Art 53 Un traité, une loi

Article 53 de la constitution actuelle

« Les traités de paix, les traités de commerce, les traités ou accords relatifs à l’organisation internationale, ceux qui engagent les finances de l’État, ceux qui modifient des dispositions de nature législative, ceux qui sont relatifs à l’état des personnes, ceux qui comportent cession, échange ou adjonction de territoire, ne peuvent être ratifiés ou approuvés qu’en vertu d’une loi.

Ils ne prennent effet qu’après avoir été ratifiés ou approuvés.

Nulle cession, nul échange, nulle adjonction de territoire n’est valable sans le consentement des populations intéressées. »

Bravo ! On applaudi !

Résumé : La commission Européenne qui est non élue concocte un accord. Lequel accord doit se conformer au règles néo-libérales de l’OMC, du FMI et de la Banque Mondiale. Donc en fait les conforter. Ces accords peuvent faire 2000 pages écrites petit.
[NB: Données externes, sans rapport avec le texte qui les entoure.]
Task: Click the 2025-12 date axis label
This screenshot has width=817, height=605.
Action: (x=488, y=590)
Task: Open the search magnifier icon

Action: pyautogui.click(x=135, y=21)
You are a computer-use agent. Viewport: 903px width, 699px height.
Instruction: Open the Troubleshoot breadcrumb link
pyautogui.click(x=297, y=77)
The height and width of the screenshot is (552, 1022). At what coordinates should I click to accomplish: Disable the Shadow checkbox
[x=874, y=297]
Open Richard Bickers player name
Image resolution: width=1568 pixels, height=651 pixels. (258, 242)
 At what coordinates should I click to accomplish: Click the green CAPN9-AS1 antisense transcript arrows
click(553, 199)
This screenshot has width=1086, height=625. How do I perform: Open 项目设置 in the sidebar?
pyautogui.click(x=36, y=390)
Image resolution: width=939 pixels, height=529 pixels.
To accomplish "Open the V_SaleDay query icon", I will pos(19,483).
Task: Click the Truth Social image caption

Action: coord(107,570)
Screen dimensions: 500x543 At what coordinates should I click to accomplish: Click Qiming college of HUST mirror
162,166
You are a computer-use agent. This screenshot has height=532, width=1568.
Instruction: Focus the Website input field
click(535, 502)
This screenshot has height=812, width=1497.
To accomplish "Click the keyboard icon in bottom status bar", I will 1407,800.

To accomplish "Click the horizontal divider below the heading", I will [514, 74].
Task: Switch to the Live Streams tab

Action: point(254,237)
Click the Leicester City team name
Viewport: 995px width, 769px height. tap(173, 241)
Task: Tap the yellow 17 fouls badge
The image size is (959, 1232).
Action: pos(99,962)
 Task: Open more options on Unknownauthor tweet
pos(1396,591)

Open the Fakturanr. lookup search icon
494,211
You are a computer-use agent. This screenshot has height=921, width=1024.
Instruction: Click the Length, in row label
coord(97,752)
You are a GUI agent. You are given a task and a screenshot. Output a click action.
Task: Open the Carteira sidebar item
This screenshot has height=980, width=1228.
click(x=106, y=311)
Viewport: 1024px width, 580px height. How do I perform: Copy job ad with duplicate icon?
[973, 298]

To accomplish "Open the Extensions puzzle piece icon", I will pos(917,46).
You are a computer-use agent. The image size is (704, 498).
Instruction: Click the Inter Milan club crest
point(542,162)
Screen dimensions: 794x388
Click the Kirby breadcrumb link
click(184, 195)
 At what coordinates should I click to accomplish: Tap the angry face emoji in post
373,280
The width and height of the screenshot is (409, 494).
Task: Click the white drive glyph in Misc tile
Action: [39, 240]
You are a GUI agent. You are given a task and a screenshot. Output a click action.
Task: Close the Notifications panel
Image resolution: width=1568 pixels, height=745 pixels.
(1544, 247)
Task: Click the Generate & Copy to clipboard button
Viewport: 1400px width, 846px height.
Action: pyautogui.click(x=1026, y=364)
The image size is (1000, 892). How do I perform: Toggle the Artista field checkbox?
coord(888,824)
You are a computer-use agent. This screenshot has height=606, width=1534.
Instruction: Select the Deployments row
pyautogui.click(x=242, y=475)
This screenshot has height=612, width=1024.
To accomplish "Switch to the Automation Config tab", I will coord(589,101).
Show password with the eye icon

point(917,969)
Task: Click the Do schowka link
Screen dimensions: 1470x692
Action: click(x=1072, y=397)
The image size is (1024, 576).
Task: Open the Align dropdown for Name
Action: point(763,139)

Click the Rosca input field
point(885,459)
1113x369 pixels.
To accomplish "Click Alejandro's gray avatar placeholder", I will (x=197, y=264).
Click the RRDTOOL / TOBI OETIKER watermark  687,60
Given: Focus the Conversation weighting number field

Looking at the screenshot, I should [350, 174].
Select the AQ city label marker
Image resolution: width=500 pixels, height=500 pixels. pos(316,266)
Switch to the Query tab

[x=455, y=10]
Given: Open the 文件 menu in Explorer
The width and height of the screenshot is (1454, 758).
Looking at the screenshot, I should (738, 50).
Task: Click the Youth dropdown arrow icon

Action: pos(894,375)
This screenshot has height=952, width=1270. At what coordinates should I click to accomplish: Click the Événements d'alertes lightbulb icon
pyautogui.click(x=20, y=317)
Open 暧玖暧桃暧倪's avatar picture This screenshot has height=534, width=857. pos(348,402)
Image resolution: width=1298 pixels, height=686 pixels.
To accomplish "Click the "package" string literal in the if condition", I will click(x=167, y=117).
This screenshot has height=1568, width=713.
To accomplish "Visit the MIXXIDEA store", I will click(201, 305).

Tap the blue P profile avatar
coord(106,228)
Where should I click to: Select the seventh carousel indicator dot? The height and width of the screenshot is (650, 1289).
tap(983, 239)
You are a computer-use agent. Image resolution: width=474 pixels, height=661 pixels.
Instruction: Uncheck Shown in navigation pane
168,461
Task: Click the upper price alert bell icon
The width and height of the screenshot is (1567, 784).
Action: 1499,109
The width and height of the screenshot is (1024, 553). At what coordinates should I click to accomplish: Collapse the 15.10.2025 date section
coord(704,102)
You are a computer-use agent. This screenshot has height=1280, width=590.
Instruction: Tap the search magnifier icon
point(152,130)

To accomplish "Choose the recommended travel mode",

Une simple loi suffit à l’entériner, alors que le texte du traité n’est pas soumis au peuple, qui est décidément trop con pour s’occuper de ses affaires.

Et l’article 55, un peu plus loin, précise aussitôt que le traité force nos lois.

L’article 54 précise qu’en cas de désaccord avec la constitution, celle-ci est modifiée. Pas le contraire. Ce n’est même pas envisagé. Donc, les lois importantes, les cadres les plus terribles sont renvoyés dans des textes législatifs décidés dans un cadre absolument non démocratique : le bouillon infâme des lobbies, des intérêts des grands groupes multinationaux.

Imaginez par exemple que l’on remplace « ne peuvent être ratifiés ou approuvés qu’en vertu d’une loi. » par « ne peuvent être ratifiés ou approuvés qu’en vertu d’un référendum organisé après au moins 6 mois de débat public.« .

Là on pourrait parler de démocratie.